この伝統はアリストテレスの『形而上学』にまでさかのぼるものです。また彼らの活動をもって、フィロソフィアの始まりと考える点については、もう少し考察が必要かも知れません。彼らの「知的探求心」は、今日から見ると、哲学的と言うよりも科学的と言った方が適切だとも考えられるからです。もちろん当時はそれらをも含めてフィロソフィアと呼び習わしていたのではありますが、それを承知の上で彼らを「ヨーロッパにおける科学的探究方法の創始者たち」と呼ぶ事は、より正確で適切ではないかとここでは考えます。

タレースにしてもアリストテレスが指摘する「水」という彼の(これは推測ですが)叫びより、むしろ他の様々な今日我々が言うところの「科学」に関わる業績(その多くは伝承のみではありますが)こそ、彼の仕事の大部分を占めていたと容易に推測されるからです。

note  ミレトスの哲学を参照

彼らミレトス派の哲学者達が得た知見、あるいは彼らの知を愛し求める=哲学という世界の探求方法が、果たしてどれ程彼らの行動・生き方に反映されていたかは想像の域を出ません。彼らをアリストテレスの呼ぶ「自然について語る者たち(physiologoi)」と総括するのは、極めて真っ当なのかも知れません。

しかし彼らの関心が教科書的に、自然にだけ向いていたと断言するのも偏っていると思われます。タレースはあらゆるものに魂があり、世界は神々に満ちていると語っていました。この記述は、魂や命への関心が彼において重大であった事を窺わせます。

またアナクシマンドロスには、人間の生成に関する断片が残っています(A10,30)。そこでは人間だけが生まれてすぐには自活できず、長期にわたる養育を必要とする点を挙げています。こうした人間の特殊性に気付いた彼に、「無限なるもの」から生じる宇宙・世界の中で、ひとり特別であると考えられた人間への関心が無かった、と考える方が無理があるようにも思われるのです。

さらにアナクシメネスの「空気」は命の元である魂の役割も担っていたのです(時に神とも呼ばれるcf.A10)。彼の考える空気が、我々を「統括するように包む」という断片(B2)は、空気が無機質な運動を人間に与えるだけでなく、我々を生かし、有機すなわち組織付けている原理となっている点に着目する時、やはり彼の関心も、自然だけに向けられていたと断言するのは、いささか乱暴な気がしてきます。

note 断片2「空気である我々の魂が我々を統括するように包むように(hoion hê psychê, phêsin, pneuma kai aêr sygkrateî hêmas,)、宇宙の全体を息と空気<空気と息は同義語と言われているのであるから>が包んでいる、と彼は言っている。(kai holon ton kosmon pneuma kai aêr periechei, legetai de synônymôs aêr kai pneuma)」

人間の行動とポリス

古代ギリシア人はポリスと呼ばれる小さな「国家」に暮らしていました。
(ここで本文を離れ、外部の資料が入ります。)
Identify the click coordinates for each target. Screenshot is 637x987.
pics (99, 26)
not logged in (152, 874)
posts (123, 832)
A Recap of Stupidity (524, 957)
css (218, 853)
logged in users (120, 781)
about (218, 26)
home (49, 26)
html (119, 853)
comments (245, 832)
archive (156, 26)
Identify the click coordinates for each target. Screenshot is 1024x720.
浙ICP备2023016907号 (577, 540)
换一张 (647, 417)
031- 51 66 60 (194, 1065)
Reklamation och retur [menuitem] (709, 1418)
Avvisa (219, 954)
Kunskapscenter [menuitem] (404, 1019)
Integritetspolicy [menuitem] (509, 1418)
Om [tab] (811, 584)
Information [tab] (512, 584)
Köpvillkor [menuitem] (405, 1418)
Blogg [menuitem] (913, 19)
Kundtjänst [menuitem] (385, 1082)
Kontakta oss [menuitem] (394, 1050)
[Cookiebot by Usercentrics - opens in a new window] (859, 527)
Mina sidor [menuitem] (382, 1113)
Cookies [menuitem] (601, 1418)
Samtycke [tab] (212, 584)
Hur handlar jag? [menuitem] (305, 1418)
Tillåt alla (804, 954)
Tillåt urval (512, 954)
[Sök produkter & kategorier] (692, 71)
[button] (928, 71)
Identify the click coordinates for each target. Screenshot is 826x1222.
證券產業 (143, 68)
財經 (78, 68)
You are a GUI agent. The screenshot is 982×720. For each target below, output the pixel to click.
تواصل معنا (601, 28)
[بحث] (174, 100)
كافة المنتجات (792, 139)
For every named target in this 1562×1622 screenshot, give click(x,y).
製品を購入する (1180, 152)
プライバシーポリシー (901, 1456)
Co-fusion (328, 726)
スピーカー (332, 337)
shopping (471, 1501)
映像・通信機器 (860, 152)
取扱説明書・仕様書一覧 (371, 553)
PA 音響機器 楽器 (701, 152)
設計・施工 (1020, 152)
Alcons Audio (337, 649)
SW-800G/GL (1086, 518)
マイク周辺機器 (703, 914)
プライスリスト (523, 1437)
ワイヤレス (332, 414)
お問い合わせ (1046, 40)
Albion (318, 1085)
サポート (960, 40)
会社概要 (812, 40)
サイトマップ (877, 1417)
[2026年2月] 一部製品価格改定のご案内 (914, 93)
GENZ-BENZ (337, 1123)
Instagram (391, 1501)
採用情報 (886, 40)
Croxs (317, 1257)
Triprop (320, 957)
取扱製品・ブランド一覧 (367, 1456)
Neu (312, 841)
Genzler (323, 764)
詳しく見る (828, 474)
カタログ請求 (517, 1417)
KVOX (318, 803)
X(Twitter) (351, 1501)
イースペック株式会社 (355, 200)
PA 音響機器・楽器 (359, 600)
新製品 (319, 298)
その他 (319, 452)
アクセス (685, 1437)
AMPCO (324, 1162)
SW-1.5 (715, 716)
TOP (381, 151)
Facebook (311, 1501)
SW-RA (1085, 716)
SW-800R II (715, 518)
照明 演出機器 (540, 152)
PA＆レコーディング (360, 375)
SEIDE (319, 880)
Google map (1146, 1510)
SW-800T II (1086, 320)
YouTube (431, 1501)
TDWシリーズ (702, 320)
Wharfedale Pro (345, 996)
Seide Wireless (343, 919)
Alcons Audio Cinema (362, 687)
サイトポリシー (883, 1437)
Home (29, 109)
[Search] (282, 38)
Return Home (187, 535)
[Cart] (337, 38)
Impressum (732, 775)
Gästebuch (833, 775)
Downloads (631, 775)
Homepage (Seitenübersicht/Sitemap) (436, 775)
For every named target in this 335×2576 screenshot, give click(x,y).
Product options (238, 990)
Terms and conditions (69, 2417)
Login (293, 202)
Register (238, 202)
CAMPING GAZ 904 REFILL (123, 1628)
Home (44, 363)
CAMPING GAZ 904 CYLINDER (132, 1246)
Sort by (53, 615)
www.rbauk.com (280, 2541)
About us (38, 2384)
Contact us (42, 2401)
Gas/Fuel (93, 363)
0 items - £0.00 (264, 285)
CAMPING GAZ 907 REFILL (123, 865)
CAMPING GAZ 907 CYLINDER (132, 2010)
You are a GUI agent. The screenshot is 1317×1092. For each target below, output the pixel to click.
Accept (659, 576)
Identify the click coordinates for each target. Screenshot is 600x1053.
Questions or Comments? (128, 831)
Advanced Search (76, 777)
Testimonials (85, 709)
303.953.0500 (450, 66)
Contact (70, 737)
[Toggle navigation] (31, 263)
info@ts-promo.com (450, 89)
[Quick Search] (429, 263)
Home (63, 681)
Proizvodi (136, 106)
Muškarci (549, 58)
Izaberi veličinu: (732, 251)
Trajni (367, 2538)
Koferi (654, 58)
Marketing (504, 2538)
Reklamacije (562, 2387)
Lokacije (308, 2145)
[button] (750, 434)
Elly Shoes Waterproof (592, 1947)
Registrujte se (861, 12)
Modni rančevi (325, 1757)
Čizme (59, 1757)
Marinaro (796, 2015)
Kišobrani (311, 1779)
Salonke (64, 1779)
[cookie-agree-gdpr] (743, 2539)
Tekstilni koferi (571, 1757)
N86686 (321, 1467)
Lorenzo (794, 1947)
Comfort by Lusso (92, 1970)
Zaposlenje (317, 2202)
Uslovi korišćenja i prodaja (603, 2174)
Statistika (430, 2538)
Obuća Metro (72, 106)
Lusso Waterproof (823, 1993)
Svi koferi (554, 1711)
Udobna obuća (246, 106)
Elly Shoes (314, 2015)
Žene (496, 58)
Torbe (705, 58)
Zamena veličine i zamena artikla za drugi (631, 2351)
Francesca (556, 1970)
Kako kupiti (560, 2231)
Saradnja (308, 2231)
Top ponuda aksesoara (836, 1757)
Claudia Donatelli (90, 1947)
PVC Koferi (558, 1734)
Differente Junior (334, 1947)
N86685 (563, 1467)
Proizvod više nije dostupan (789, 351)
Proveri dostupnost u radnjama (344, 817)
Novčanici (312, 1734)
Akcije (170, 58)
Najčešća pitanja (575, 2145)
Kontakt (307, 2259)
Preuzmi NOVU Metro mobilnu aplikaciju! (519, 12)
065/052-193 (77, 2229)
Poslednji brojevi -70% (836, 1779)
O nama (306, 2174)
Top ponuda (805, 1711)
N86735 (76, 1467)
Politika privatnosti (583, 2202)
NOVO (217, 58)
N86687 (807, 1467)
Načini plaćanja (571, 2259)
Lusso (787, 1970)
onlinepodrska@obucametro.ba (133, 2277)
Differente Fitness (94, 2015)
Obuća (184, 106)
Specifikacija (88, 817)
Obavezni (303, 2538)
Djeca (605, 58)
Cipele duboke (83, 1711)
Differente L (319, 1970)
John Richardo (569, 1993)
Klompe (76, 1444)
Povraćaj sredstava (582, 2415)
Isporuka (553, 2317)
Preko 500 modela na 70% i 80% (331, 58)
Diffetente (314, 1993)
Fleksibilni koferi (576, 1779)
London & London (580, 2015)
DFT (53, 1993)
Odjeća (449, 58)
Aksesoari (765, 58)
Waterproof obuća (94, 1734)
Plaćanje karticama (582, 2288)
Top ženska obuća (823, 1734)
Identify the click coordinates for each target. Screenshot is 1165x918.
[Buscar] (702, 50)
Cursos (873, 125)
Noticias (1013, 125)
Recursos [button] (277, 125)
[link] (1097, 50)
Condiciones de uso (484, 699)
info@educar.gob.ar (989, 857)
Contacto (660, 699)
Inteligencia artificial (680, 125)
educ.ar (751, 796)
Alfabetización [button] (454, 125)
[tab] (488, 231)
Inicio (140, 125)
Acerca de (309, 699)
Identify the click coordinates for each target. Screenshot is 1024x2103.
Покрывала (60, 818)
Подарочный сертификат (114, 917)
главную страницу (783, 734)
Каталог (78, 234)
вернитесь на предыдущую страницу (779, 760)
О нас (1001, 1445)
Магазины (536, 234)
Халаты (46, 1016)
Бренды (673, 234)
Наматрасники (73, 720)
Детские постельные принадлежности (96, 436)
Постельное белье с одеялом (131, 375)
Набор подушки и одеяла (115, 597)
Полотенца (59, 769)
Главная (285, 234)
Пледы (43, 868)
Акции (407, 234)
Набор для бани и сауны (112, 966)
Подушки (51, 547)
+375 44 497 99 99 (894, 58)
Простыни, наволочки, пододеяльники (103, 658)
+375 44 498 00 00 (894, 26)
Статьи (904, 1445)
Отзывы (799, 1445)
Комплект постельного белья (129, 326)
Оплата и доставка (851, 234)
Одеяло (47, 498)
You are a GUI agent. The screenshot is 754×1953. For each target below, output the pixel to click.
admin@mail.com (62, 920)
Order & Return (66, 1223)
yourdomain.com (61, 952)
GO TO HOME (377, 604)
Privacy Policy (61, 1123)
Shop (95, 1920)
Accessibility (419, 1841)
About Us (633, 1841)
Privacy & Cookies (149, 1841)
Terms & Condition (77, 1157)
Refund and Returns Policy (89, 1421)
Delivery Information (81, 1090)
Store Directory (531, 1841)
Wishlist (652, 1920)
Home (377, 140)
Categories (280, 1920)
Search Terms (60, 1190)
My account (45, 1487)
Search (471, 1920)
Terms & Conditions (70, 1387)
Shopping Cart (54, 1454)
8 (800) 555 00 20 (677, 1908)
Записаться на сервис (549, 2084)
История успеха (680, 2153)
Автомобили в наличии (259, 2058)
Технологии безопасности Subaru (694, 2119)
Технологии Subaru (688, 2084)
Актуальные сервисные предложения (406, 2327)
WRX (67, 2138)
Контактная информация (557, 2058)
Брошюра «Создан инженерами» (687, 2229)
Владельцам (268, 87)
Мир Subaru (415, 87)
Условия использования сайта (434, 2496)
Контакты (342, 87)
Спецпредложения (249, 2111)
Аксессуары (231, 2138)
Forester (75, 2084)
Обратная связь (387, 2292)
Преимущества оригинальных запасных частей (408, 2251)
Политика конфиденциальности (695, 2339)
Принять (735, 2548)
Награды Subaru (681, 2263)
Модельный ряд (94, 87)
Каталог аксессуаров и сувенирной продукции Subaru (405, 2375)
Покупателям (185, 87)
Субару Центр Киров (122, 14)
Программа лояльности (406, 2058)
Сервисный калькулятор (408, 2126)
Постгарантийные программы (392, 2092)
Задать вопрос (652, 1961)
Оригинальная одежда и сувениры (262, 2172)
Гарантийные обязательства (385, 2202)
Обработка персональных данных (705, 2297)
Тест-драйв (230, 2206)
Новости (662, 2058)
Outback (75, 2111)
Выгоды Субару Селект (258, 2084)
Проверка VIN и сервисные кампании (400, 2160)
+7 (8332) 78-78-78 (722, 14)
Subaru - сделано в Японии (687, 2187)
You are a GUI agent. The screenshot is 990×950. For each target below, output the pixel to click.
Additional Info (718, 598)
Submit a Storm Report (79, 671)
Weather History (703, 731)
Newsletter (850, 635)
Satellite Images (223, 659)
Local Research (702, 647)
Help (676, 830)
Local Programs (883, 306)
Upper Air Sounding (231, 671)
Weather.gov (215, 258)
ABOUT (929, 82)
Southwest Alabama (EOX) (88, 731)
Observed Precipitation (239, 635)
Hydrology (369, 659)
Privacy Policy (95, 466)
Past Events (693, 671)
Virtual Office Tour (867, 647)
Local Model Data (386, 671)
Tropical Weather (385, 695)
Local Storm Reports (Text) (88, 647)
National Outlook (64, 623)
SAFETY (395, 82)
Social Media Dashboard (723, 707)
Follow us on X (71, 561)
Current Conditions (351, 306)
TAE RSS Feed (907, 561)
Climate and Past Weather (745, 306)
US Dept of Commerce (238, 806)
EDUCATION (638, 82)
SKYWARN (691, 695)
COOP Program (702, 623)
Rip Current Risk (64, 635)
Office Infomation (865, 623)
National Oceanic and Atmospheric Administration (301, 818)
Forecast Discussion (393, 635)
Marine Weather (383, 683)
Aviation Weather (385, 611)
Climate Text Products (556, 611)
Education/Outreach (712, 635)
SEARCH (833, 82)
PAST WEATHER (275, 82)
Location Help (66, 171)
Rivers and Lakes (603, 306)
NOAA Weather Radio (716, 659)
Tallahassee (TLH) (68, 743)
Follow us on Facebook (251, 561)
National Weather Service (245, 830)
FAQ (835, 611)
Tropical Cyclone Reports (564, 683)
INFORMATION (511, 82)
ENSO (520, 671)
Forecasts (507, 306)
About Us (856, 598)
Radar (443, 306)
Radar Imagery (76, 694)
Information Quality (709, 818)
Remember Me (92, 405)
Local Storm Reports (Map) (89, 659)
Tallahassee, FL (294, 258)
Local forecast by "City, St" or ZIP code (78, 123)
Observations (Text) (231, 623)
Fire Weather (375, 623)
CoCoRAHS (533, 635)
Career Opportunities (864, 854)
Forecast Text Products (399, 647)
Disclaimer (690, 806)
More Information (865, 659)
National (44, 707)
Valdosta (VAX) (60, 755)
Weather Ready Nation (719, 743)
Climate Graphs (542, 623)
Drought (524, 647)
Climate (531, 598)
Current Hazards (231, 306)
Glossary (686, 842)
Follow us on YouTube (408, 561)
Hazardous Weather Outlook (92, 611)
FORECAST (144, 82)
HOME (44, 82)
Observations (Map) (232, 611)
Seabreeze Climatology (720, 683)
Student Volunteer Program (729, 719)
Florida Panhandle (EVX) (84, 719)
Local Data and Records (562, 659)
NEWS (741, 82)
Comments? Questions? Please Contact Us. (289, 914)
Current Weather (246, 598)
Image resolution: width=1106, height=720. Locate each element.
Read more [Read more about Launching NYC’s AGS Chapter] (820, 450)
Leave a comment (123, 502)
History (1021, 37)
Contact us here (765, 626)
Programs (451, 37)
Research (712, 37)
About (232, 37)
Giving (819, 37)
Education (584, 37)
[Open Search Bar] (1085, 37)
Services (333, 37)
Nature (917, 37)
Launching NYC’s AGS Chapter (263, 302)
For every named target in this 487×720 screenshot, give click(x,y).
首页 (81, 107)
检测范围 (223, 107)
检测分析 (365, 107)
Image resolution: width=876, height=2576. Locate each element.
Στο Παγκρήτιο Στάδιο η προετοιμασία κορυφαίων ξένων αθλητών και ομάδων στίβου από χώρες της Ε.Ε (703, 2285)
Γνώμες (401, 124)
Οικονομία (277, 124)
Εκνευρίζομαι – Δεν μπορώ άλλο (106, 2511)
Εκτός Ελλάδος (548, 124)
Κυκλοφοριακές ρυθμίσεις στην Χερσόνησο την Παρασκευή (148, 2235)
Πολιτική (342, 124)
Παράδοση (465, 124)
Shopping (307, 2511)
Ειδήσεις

ポリスは彼らにとって我々の国家以上に重要な意味を持っていました。厳しい外界から身を守ってくれるポリスのルール、法は絶対でした。法を無視することはポリスの崩壊を意味し、ポリスが崩壊すれば、彼らには奴隷となる憂き目が待っていたのです。

彼らギリシア人たちの周辺にはギリシア語を話さないがゆえに彼らが「バルバロイ」と名付けた人々が住んでいました。英語で野蛮人を意味するbarbarianは、元々は「非ギリシア人」を意味していました。「バルバル」というのは恐らくセム・ハム語族の言語が、印欧語を使う彼らギリシア人たちにそのように聞こえたのでしょう。

政治学と倫理学

アリストテレスは『ニコマコス倫理学』の1巻を、「技術や探求だけでなく、人間の行い(=行為)や選択も、何らかの善を求めている」と始めます。求めているものをそれらの目的(telos)、と言い換えることが出来ます。行為(この場合は活動=energeia)には、行為それ自体が目的になっているものと、行為以外の何らかの結果(erga tina)が目的になっているものとがあります。後者の場合には、行為よりも目的の方が「より善い(beltiô)」事になっています(pephyke)。

行為には別の或る行為に従属する行為というものがあります。彼が挙げているのは「馬具製作術」などは「騎馬術」の下に従属し、「騎馬術」やその他の戦に関わる行為は更に「統帥術」の下に従属する例です。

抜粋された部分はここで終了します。